▶ _Aim_: Render every line of the listing below as a JSON list of strings, with one string per line and blank lines omitted.

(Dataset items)
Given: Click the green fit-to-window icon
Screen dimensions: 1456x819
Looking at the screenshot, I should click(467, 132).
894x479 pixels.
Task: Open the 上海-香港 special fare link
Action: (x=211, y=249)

▶ _Worked answer_:
[
  "Given: Click the green fit-to-window icon",
  "Screen dimensions: 1456x819",
  "Looking at the screenshot, I should click(467, 132).",
  "894x479 pixels.",
  "Task: Open the 上海-香港 special fare link",
  "Action: (x=211, y=249)"
]